:: Raw data ::
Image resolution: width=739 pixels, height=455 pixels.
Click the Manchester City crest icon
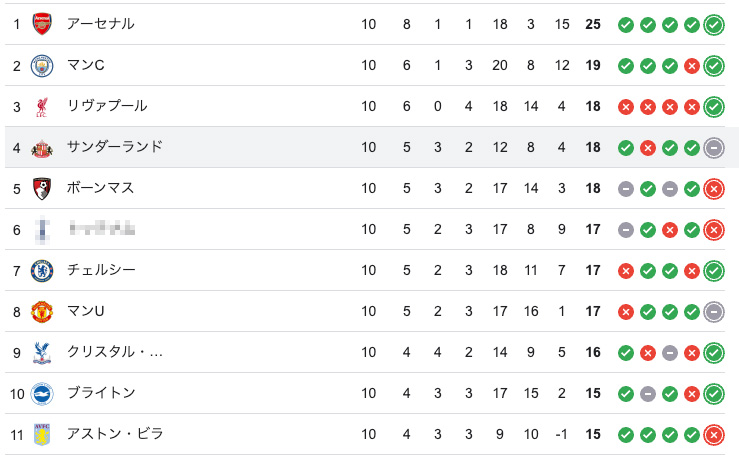(x=41, y=66)
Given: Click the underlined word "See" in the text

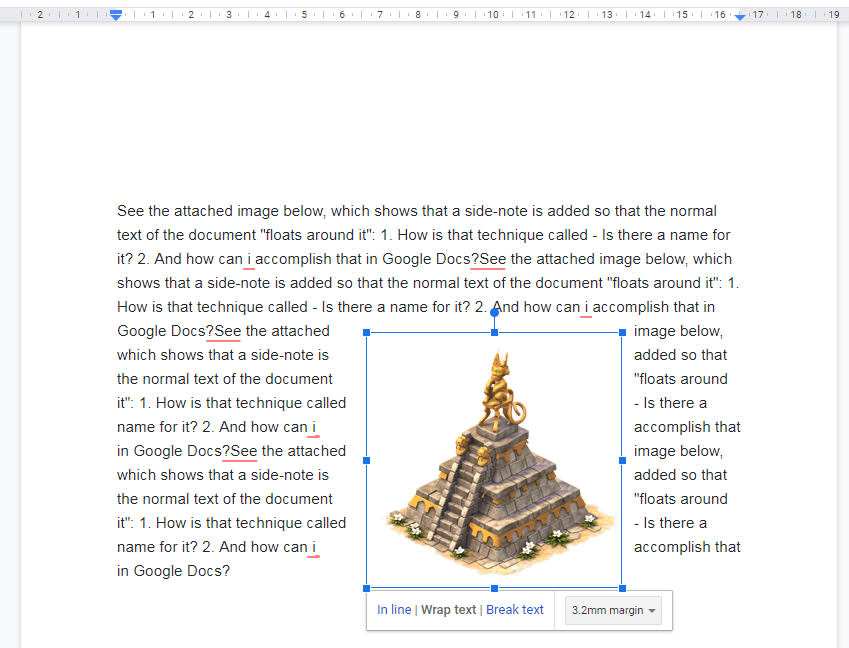Looking at the screenshot, I should tap(489, 259).
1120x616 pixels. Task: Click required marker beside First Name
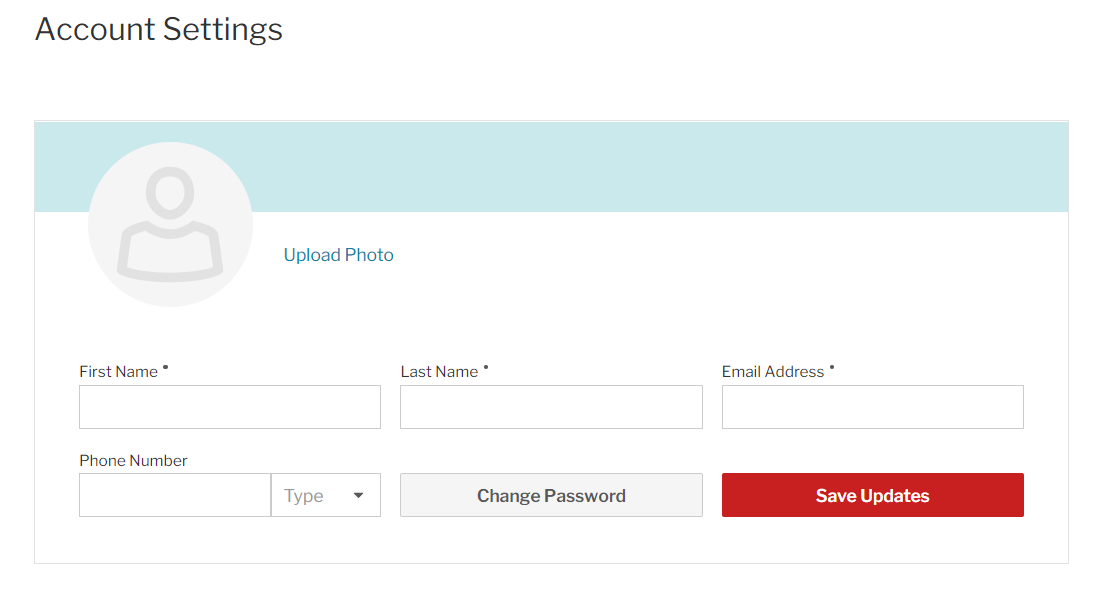click(165, 367)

:: Task objective ::
Your copy must hold exactly the lines from the one with "1120x616 pixels. Task: Click" to the end of the records above, both included, and no pictures.

:: Solution for this problem ::
1120x616 pixels. Task: Click required marker beside First Name
click(165, 367)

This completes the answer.